◆ Written task: Copy out the rows below verbatim, keeping every line in its original order.

###

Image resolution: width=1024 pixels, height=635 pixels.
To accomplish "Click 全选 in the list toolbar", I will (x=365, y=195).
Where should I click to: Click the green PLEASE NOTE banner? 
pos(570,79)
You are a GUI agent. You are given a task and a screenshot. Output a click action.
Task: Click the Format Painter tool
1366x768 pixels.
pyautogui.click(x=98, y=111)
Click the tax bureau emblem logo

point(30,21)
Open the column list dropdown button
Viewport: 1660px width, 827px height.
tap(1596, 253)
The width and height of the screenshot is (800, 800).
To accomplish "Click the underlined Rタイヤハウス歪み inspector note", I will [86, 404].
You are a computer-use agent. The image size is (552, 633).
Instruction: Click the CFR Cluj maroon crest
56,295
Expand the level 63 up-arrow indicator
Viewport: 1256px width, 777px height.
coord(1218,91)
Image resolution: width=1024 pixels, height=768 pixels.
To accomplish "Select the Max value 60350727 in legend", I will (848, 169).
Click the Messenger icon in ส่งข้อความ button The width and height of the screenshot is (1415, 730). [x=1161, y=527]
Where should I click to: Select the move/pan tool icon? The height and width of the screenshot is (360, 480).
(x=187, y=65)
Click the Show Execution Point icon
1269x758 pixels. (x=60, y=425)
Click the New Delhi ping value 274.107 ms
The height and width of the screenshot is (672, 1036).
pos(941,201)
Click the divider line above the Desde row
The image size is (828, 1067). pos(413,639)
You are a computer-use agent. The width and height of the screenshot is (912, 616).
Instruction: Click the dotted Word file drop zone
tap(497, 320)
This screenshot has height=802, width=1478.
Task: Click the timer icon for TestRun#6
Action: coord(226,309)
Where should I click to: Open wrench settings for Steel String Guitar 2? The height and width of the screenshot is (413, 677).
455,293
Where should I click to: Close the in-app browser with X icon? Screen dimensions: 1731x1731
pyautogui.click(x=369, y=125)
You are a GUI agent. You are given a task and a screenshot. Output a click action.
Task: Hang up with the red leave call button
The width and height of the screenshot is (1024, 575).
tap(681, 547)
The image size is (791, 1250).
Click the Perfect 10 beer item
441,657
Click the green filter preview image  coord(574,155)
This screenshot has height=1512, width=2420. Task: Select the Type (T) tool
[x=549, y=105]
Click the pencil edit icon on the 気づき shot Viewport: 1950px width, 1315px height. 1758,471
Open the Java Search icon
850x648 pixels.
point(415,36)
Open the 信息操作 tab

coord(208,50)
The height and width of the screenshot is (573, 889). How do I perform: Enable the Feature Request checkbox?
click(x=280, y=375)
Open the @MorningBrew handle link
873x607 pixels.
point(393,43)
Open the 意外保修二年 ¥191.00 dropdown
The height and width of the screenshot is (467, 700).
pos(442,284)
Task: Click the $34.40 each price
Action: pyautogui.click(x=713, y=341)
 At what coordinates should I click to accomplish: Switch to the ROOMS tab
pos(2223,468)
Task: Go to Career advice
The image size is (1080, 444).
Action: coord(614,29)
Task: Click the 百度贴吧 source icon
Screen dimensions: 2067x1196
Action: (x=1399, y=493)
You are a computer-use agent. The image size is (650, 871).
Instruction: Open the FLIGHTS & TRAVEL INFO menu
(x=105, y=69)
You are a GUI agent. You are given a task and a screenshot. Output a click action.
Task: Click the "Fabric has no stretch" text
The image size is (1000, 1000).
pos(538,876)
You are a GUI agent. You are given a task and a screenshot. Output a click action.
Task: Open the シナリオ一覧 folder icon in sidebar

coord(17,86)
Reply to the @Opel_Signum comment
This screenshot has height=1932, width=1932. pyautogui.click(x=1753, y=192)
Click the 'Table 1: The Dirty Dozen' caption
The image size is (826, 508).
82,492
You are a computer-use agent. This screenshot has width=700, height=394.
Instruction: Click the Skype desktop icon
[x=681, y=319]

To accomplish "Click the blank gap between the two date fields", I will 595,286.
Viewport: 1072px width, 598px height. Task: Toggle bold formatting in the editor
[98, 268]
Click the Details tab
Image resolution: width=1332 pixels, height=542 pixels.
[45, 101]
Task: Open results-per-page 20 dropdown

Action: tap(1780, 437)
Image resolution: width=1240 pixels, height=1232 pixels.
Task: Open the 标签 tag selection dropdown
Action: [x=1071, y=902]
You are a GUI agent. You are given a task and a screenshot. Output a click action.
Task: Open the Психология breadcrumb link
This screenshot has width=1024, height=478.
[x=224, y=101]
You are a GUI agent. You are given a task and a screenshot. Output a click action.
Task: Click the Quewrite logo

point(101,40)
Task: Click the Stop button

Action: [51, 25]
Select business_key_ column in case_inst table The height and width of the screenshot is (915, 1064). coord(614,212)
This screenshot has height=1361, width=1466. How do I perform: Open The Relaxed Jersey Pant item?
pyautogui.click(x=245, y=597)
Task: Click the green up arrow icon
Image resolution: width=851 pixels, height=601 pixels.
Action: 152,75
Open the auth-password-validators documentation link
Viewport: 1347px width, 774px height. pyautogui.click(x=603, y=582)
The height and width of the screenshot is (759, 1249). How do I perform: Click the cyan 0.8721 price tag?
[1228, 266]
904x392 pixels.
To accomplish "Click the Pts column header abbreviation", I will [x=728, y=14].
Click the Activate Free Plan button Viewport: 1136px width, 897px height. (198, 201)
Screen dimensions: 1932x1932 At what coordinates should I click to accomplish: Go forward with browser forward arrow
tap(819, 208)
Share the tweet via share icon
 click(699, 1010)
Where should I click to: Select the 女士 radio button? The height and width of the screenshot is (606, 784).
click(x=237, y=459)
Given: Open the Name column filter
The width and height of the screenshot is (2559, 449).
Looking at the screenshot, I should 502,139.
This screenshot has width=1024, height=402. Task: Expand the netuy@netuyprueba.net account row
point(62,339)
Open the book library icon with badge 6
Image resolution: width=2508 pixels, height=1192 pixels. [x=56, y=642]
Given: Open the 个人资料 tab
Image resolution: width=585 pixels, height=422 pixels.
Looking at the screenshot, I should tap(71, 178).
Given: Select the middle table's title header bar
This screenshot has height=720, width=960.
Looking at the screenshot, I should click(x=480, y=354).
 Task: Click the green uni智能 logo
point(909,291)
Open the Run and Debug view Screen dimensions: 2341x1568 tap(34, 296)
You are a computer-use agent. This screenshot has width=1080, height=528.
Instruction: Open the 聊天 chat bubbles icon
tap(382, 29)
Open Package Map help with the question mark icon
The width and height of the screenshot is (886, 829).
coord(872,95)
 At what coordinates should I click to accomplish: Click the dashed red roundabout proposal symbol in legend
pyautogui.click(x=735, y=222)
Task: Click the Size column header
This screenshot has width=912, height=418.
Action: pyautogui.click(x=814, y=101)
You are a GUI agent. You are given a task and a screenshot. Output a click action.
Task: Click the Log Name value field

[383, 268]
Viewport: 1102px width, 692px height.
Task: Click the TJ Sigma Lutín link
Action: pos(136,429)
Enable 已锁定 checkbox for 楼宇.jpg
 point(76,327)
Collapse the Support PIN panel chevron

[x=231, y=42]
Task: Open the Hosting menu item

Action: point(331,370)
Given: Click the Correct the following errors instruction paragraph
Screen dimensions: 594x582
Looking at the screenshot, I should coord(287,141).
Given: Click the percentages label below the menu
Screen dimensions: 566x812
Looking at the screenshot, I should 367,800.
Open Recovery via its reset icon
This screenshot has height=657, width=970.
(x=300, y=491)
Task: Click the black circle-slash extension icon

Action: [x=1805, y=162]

###

◆ Full response:
Image resolution: width=1024 pixels, height=635 pixels.
To accomplish "Click 全选 in the list toolbar", I will (x=365, y=195).
Where should I click to: Click the green PLEASE NOTE banner? 
pos(570,79)
You are a GUI agent. You are given a task and a screenshot. Output a click action.
Task: Click the Format Painter tool
1366x768 pixels.
pyautogui.click(x=98, y=111)
Click the tax bureau emblem logo

point(30,21)
Open the column list dropdown button
Viewport: 1660px width, 827px height.
tap(1596, 253)
The width and height of the screenshot is (800, 800).
To accomplish "Click the underlined Rタイヤハウス歪み inspector note", I will [86, 404].
You are a computer-use agent. The image size is (552, 633).
Instruction: Click the CFR Cluj maroon crest
56,295
Expand the level 63 up-arrow indicator
Viewport: 1256px width, 777px height.
coord(1218,91)
Image resolution: width=1024 pixels, height=768 pixels.
To accomplish "Select the Max value 60350727 in legend", I will (848, 169).
Click the Messenger icon in ส่งข้อความ button The width and height of the screenshot is (1415, 730). [x=1161, y=527]
Where should I click to: Select the move/pan tool icon? The height and width of the screenshot is (360, 480).
(x=187, y=65)
Click the Show Execution Point icon
1269x758 pixels. (x=60, y=425)
Click the New Delhi ping value 274.107 ms
The height and width of the screenshot is (672, 1036).
pos(941,201)
Click the divider line above the Desde row
The image size is (828, 1067). pos(413,639)
You are a computer-use agent. The width and height of the screenshot is (912, 616).
Instruction: Click the dotted Word file drop zone
tap(497, 320)
This screenshot has height=802, width=1478.
Task: Click the timer icon for TestRun#6
Action: coord(226,309)
Where should I click to: Open wrench settings for Steel String Guitar 2? The height and width of the screenshot is (413, 677).
455,293
Where should I click to: Close the in-app browser with X icon? Screen dimensions: 1731x1731
pyautogui.click(x=369, y=125)
You are a GUI agent. You are given a task and a screenshot. Output a click action.
Task: Hang up with the red leave call button
The width and height of the screenshot is (1024, 575).
tap(681, 547)
The image size is (791, 1250).
Click the Perfect 10 beer item
441,657
Click the green filter preview image  coord(574,155)
This screenshot has height=1512, width=2420. Task: Select the Type (T) tool
[x=549, y=105]
Click the pencil edit icon on the 気づき shot Viewport: 1950px width, 1315px height. 1758,471
Open the Java Search icon
850x648 pixels.
point(415,36)
Open the 信息操作 tab

coord(208,50)
The height and width of the screenshot is (573, 889). How do I perform: Enable the Feature Request checkbox?
click(x=280, y=375)
Open the @MorningBrew handle link
873x607 pixels.
point(393,43)
Open the 意外保修二年 ¥191.00 dropdown
The height and width of the screenshot is (467, 700).
pos(442,284)
Task: Click the $34.40 each price
Action: pyautogui.click(x=713, y=341)
 At what coordinates should I click to accomplish: Switch to the ROOMS tab
pos(2223,468)
Task: Go to Career advice
The image size is (1080, 444).
Action: coord(614,29)
Task: Click the 百度贴吧 source icon
Screen dimensions: 2067x1196
Action: (x=1399, y=493)
You are a computer-use agent. The image size is (650, 871).
Instruction: Open the FLIGHTS & TRAVEL INFO menu
(x=105, y=69)
You are a GUI agent. You are given a task and a screenshot. Output a click action.
Task: Click the "Fabric has no stretch" text
The image size is (1000, 1000).
pos(538,876)
You are a GUI agent. You are given a task and a screenshot. Output a click action.
Task: Open the シナリオ一覧 folder icon in sidebar

coord(17,86)
Reply to the @Opel_Signum comment
This screenshot has height=1932, width=1932. pyautogui.click(x=1753, y=192)
Click the 'Table 1: The Dirty Dozen' caption
The image size is (826, 508).
82,492
You are a computer-use agent. This screenshot has width=700, height=394.
Instruction: Click the Skype desktop icon
[x=681, y=319]

To accomplish "Click the blank gap between the two date fields", I will 595,286.
Viewport: 1072px width, 598px height. Task: Toggle bold formatting in the editor
[98, 268]
Click the Details tab
Image resolution: width=1332 pixels, height=542 pixels.
[45, 101]
Task: Open results-per-page 20 dropdown

Action: tap(1780, 437)
Image resolution: width=1240 pixels, height=1232 pixels.
Task: Open the 标签 tag selection dropdown
Action: [x=1071, y=902]
You are a GUI agent. You are given a task and a screenshot. Output a click action.
Task: Open the Психология breadcrumb link
This screenshot has width=1024, height=478.
[x=224, y=101]
You are a GUI agent. You are given a task and a screenshot. Output a click action.
Task: Click the Quewrite logo

point(101,40)
Task: Click the Stop button

Action: [51, 25]
Select business_key_ column in case_inst table The height and width of the screenshot is (915, 1064). coord(614,212)
This screenshot has height=1361, width=1466. How do I perform: Open The Relaxed Jersey Pant item?
pyautogui.click(x=245, y=597)
Task: Click the green up arrow icon
Image resolution: width=851 pixels, height=601 pixels.
Action: 152,75
Open the auth-password-validators documentation link
Viewport: 1347px width, 774px height. pyautogui.click(x=603, y=582)
The height and width of the screenshot is (759, 1249). How do I perform: Click the cyan 0.8721 price tag?
[1228, 266]
904x392 pixels.
To accomplish "Click the Pts column header abbreviation", I will [x=728, y=14].
Click the Activate Free Plan button Viewport: 1136px width, 897px height. (198, 201)
Screen dimensions: 1932x1932 At what coordinates should I click to accomplish: Go forward with browser forward arrow
tap(819, 208)
Share the tweet via share icon
 click(699, 1010)
Where should I click to: Select the 女士 radio button? The height and width of the screenshot is (606, 784).
click(x=237, y=459)
Given: Open the Name column filter
The width and height of the screenshot is (2559, 449).
Looking at the screenshot, I should 502,139.
This screenshot has width=1024, height=402. Task: Expand the netuy@netuyprueba.net account row
point(62,339)
Open the book library icon with badge 6
Image resolution: width=2508 pixels, height=1192 pixels. [x=56, y=642]
Given: Open the 个人资料 tab
Image resolution: width=585 pixels, height=422 pixels.
Looking at the screenshot, I should tap(71, 178).
Given: Select the middle table's title header bar
This screenshot has height=720, width=960.
Looking at the screenshot, I should click(x=480, y=354).
 Task: Click the green uni智能 logo
point(909,291)
Open the Run and Debug view Screen dimensions: 2341x1568 tap(34, 296)
You are a computer-use agent. This screenshot has width=1080, height=528.
Instruction: Open the 聊天 chat bubbles icon
tap(382, 29)
Open Package Map help with the question mark icon
The width and height of the screenshot is (886, 829).
coord(872,95)
 At what coordinates should I click to accomplish: Click the dashed red roundabout proposal symbol in legend
pyautogui.click(x=735, y=222)
Task: Click the Size column header
This screenshot has width=912, height=418.
Action: pyautogui.click(x=814, y=101)
You are a GUI agent. You are given a task and a screenshot. Output a click action.
Task: Click the Log Name value field

[383, 268]
Viewport: 1102px width, 692px height.
Task: Click the TJ Sigma Lutín link
Action: pos(136,429)
Enable 已锁定 checkbox for 楼宇.jpg
 point(76,327)
Collapse the Support PIN panel chevron

[x=231, y=42]
Task: Open the Hosting menu item

Action: point(331,370)
Given: Click the Correct the following errors instruction paragraph
Screen dimensions: 594x582
Looking at the screenshot, I should coord(287,141).
Given: Click the percentages label below the menu
Screen dimensions: 566x812
Looking at the screenshot, I should 367,800.
Open Recovery via its reset icon
This screenshot has height=657, width=970.
(x=300, y=491)
Task: Click the black circle-slash extension icon

Action: [x=1805, y=162]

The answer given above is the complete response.